Newton’s Principia

In reading prefaces to various works collected in the Harvard Classics (limited edition set no. 1312, purchased by my grandfather but never read, so that I had to slit open the folded pages with a knife), I was struck by the clarity and scope of the preface to Newton’s Principia. Newton announces an explanation of “the system of the World” by deducing the planetary orbits and the terrestrial tides by calculus from his new law of gravity. Then he says he wishes he could similarly derive “the rest of the phenomena of nature” from as yet undiscovered laws of attraction and repulsion between small particles. In the last sentence quoted below he explains how he deals with what was an annoying problem for writers before TeX.
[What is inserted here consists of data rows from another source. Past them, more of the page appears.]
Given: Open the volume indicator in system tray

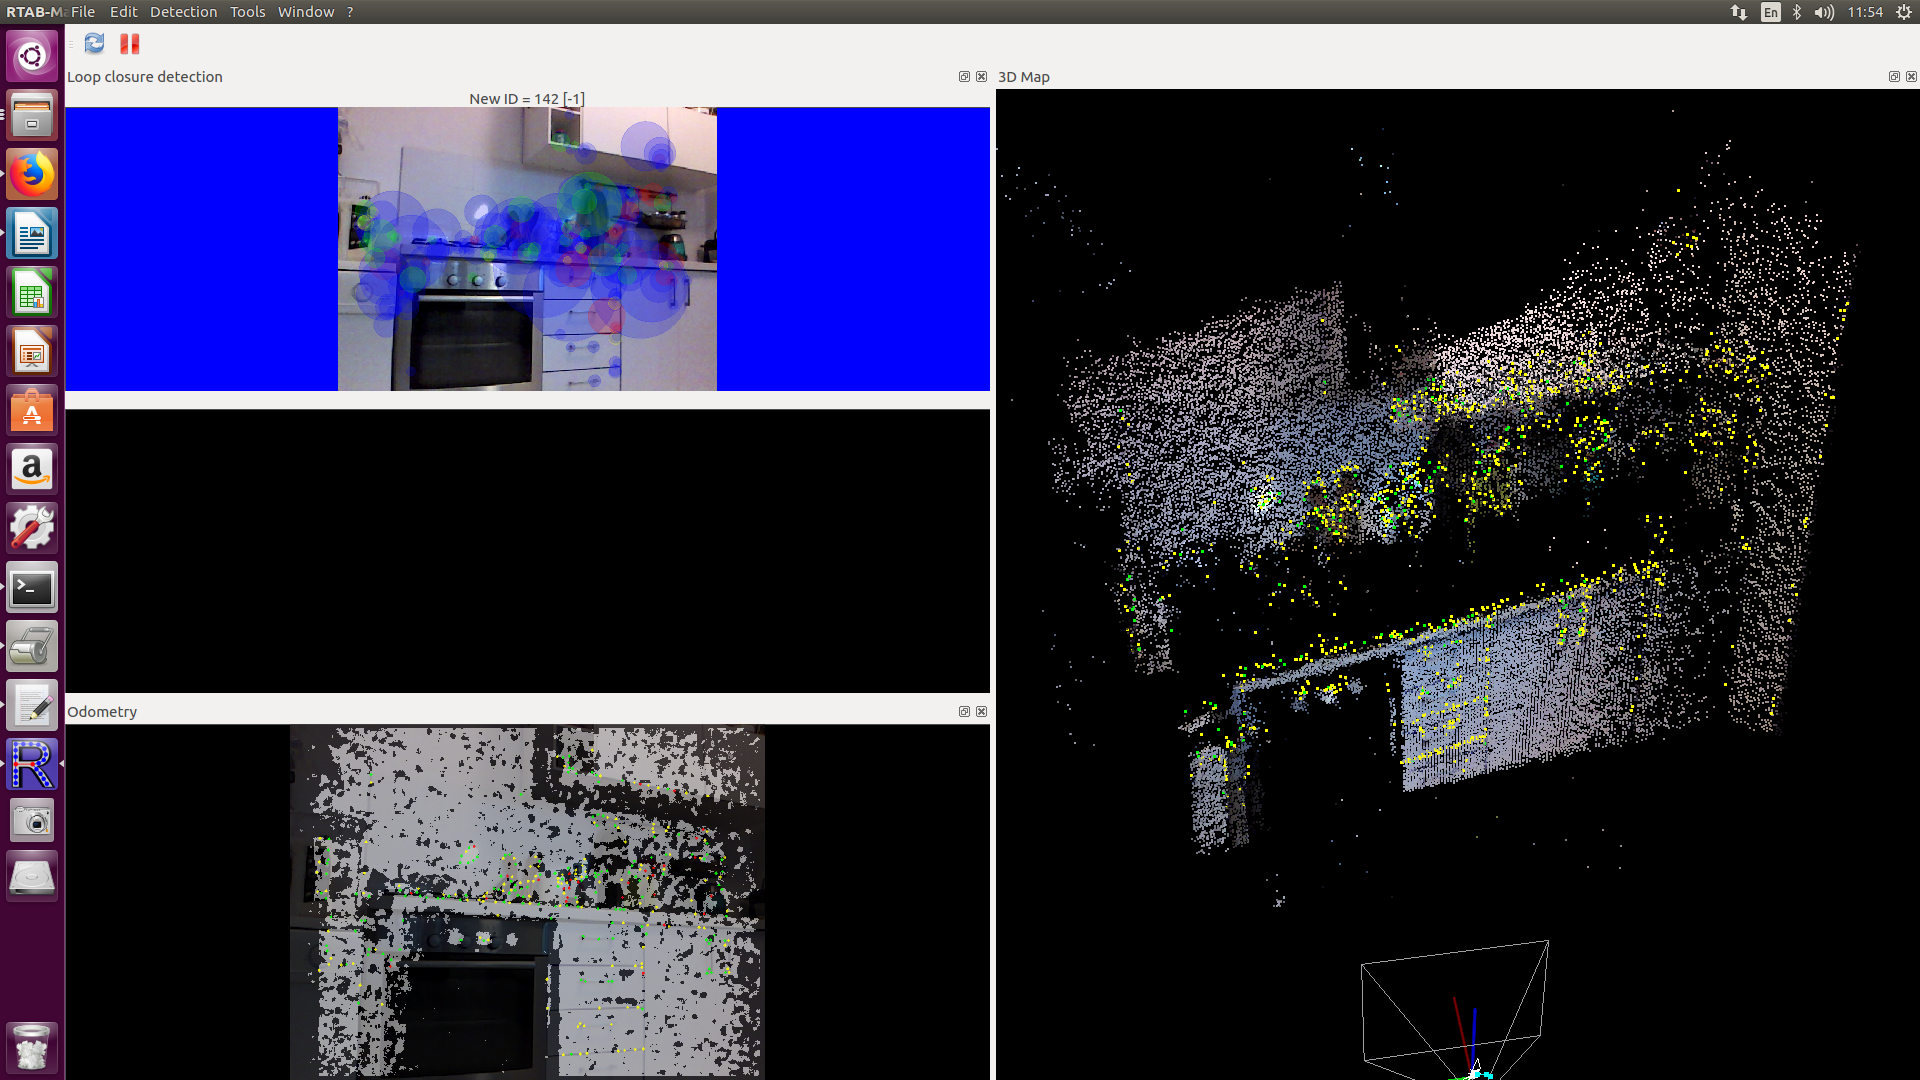Looking at the screenshot, I should (x=1824, y=12).
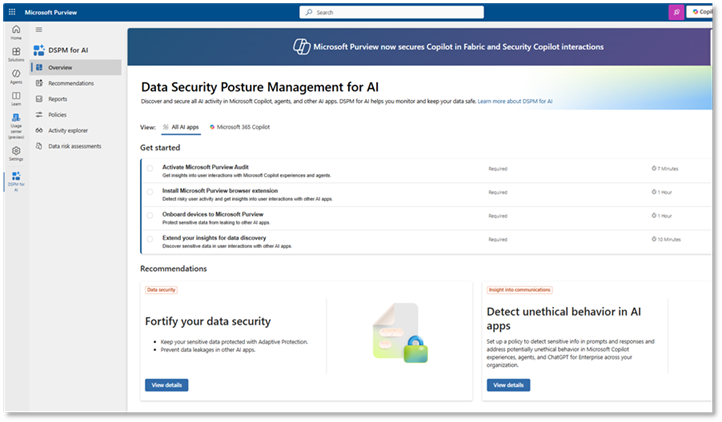Switch to the Microsoft 365 Copilot view tab

coord(242,127)
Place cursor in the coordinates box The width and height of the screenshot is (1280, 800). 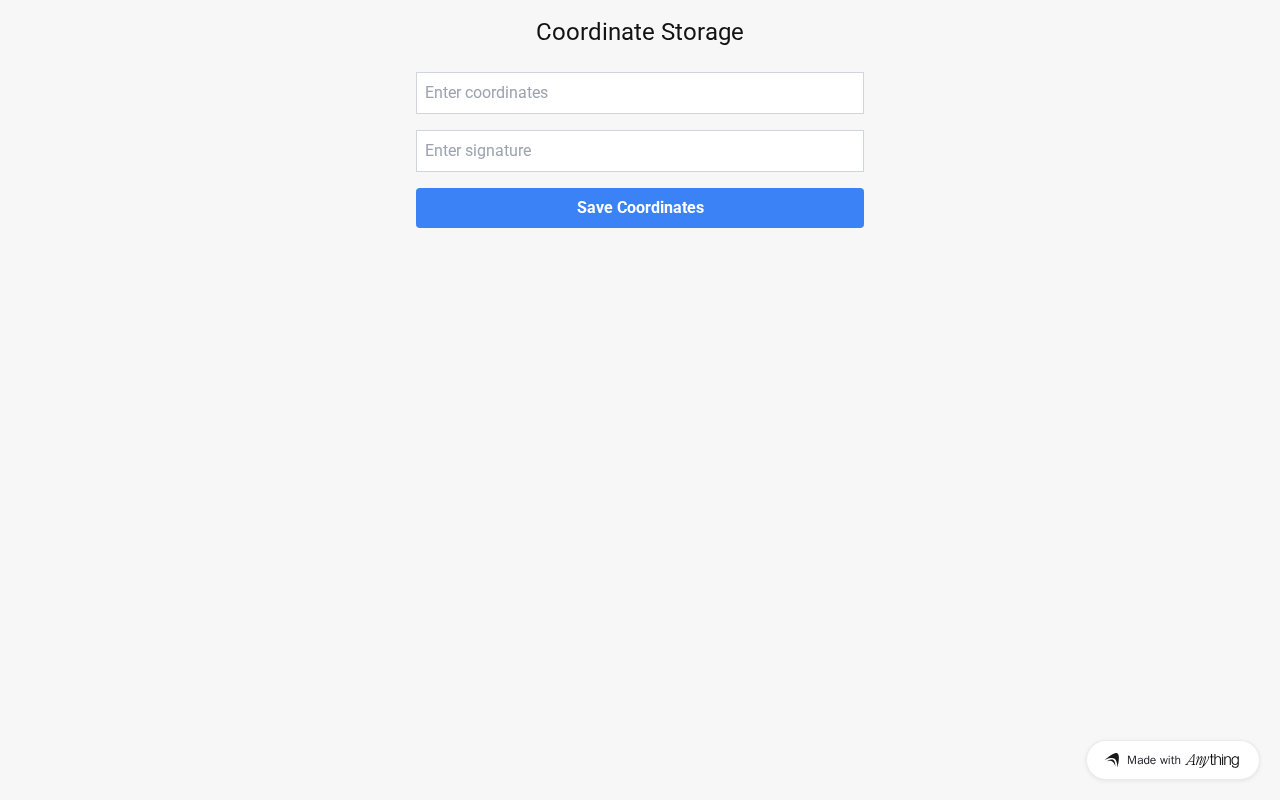point(640,93)
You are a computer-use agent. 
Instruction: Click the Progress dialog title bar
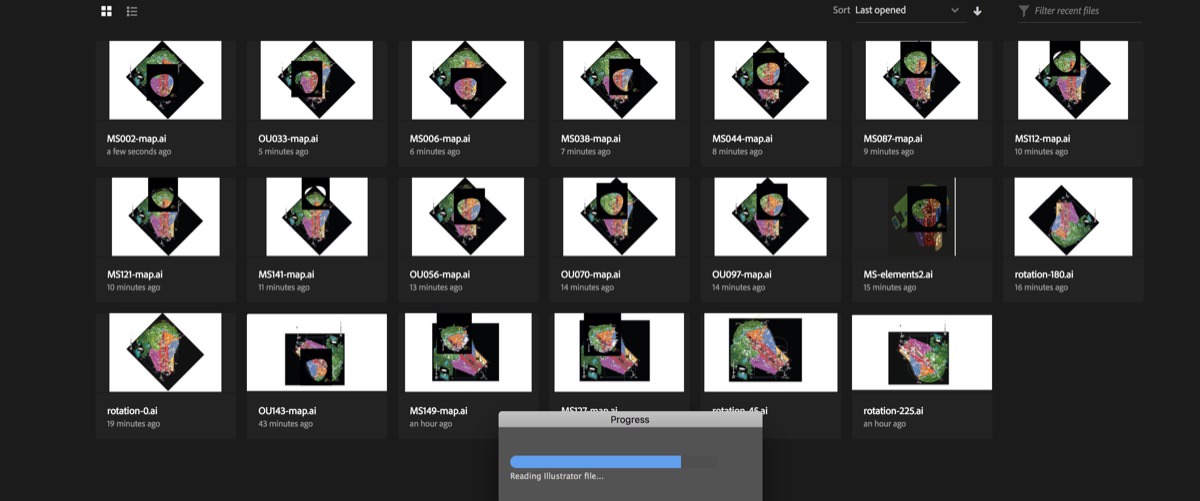point(630,420)

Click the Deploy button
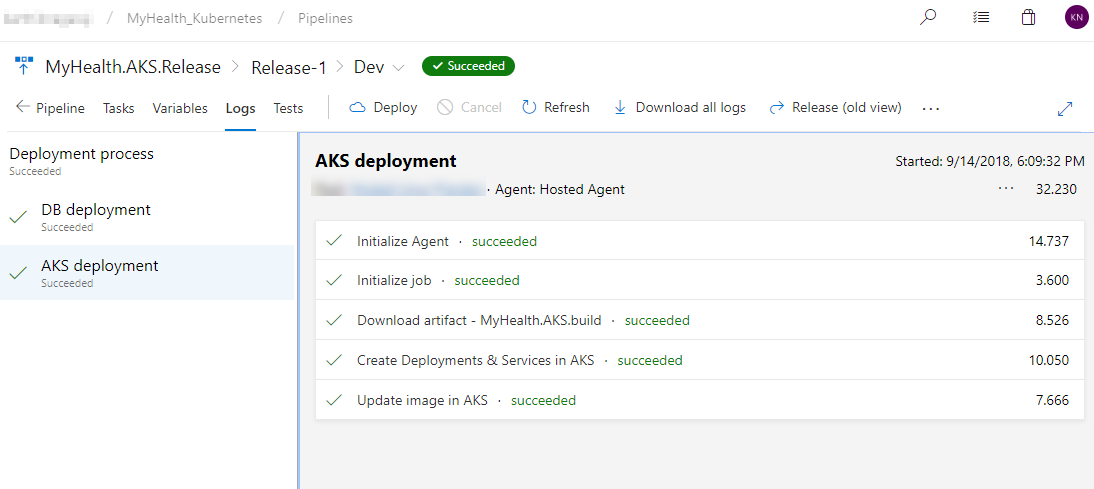[x=383, y=107]
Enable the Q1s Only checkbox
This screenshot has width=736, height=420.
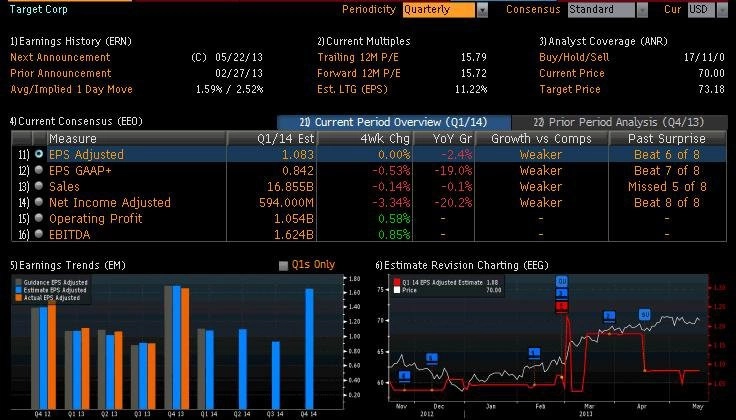pyautogui.click(x=283, y=265)
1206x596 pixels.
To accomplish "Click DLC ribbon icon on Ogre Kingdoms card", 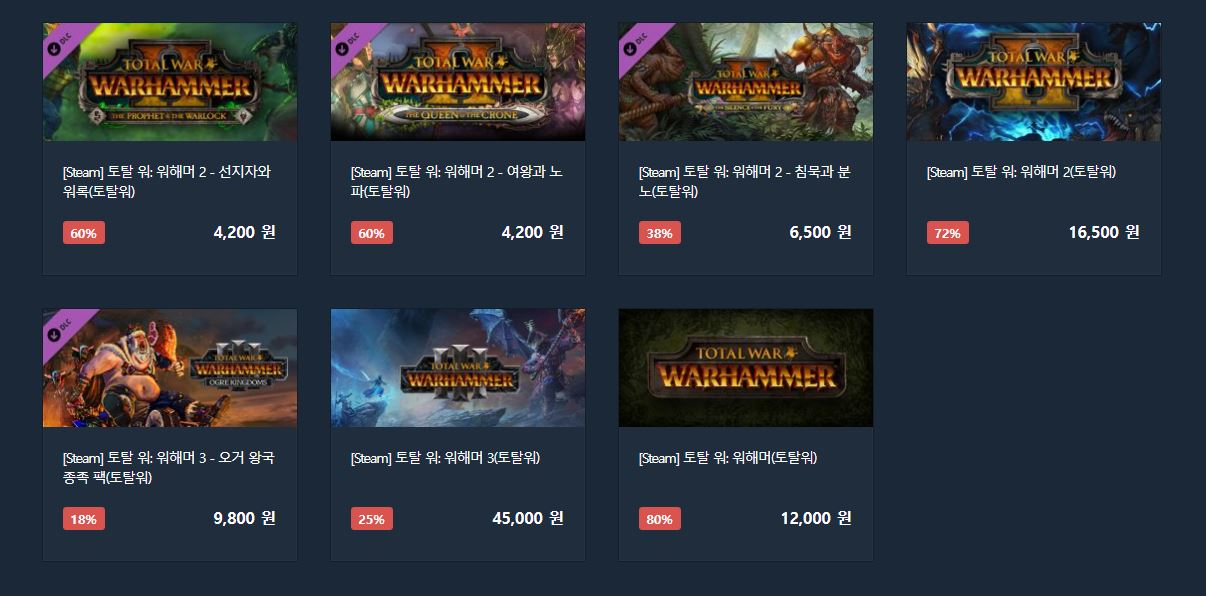I will [58, 327].
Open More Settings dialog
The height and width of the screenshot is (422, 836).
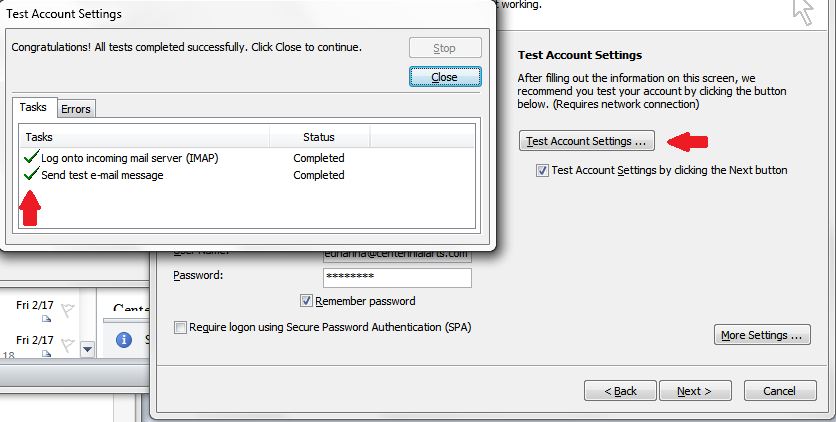[x=762, y=335]
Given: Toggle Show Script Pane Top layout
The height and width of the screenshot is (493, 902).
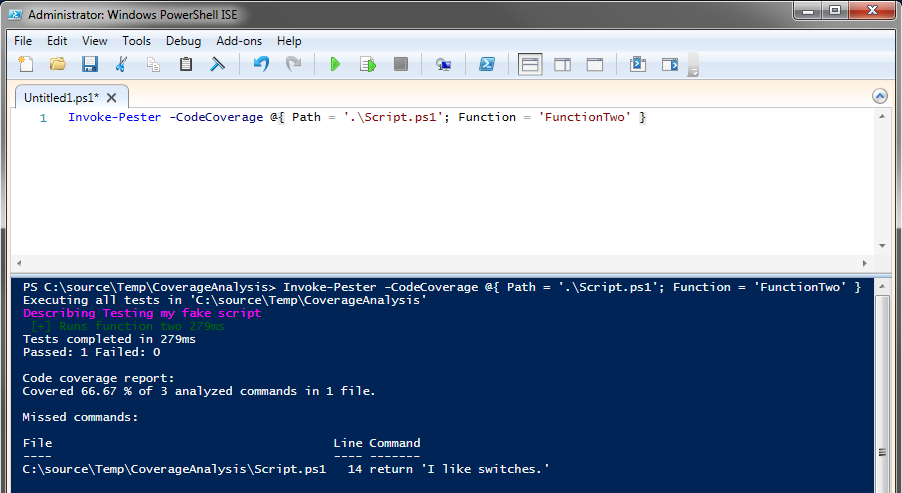Looking at the screenshot, I should (530, 64).
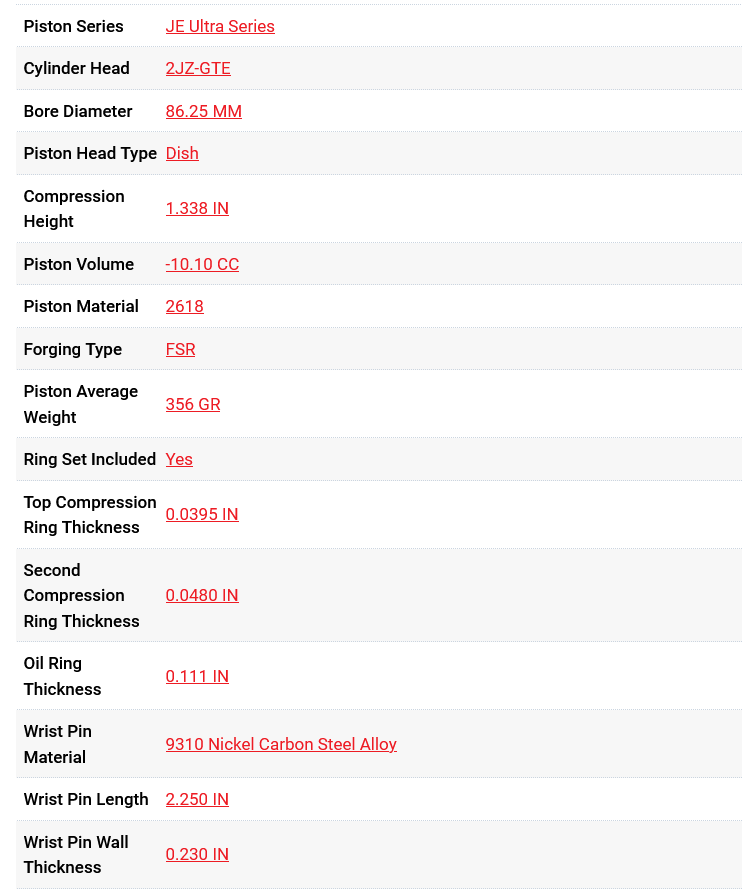Click the Piston Series row label
Image resolution: width=742 pixels, height=893 pixels.
click(74, 26)
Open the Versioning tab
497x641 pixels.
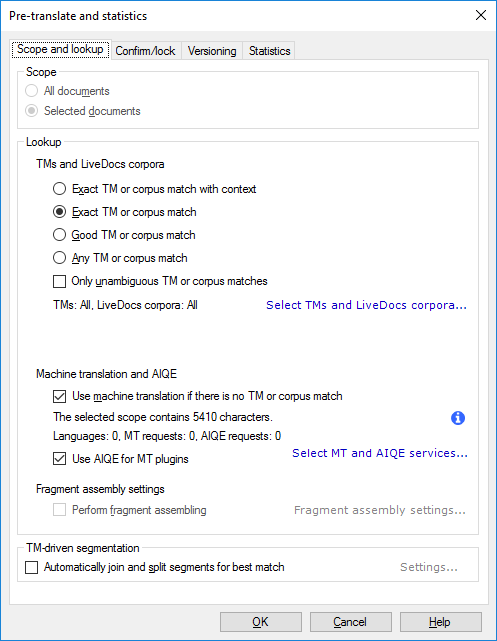coord(212,51)
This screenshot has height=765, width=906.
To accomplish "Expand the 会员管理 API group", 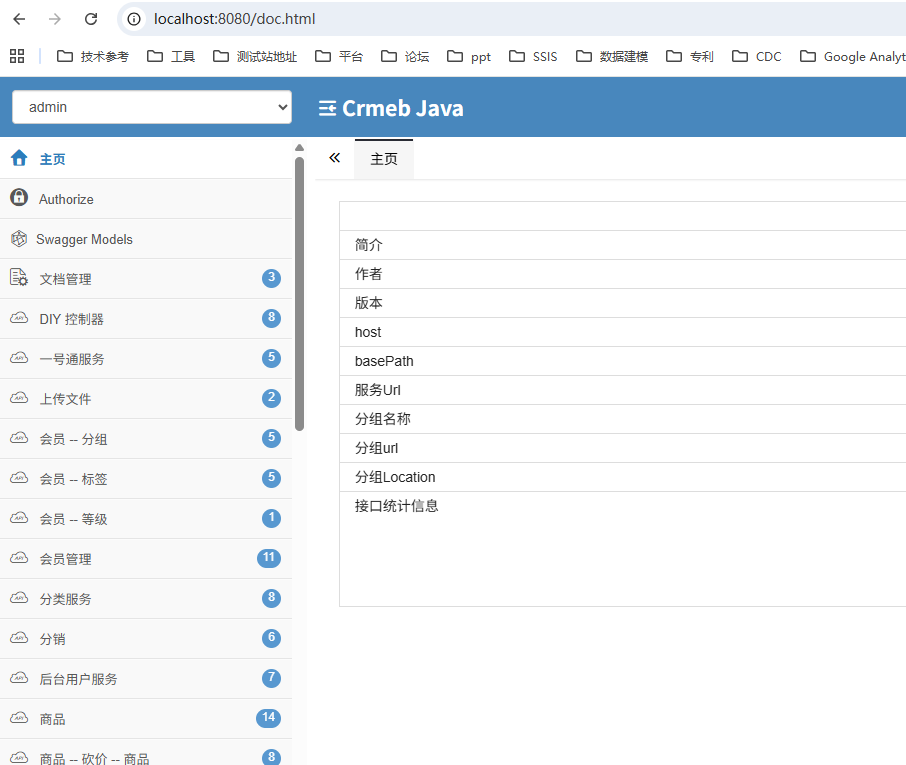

From Preface to the Philosophiae Naturalis Principia Mathematica

by Sir Isaac Newton (1642-1727)

…In the third book we give…the explication of the system of the World; for by the propositions mathematically demonstrated in the first book, we there derive from the celestial phenomena the forces of gravity with which bodies tend to the sun and the several planets. Then , from these forces, by other propositions which are also mathematical, we deduce the motions of the planets, the comets, the moon, and the sea. I wish we could derive the rest of the phenomena of nature by the same kind of reasoning from mechanical principles; for I am induced by many reasons to suspect that they may all depend upon certain forces by which the particles of bodies, but some causes hitherto unknown, are either mutually impelled towards each other, and cohere in regular figures, or are repelled and recede from each other; which forces being unknown, philosophers have hitherto attempted the search of nature in vain;…

…Some things, found out after the rest, I chose to insert in places less suitable, rather than change the number of the propositions and the citations. …

Cambridge, Trinity College, May 8, 1686                      Isaac Newton

Incidentally, also interesting are Samuel Johnson’s Preface to the English Dictionary (1755), mainly a defense against expected criticism, and his preface to Shakespeare (1765), praise for his accurate depiction of humanity followed by a litany of criticisms.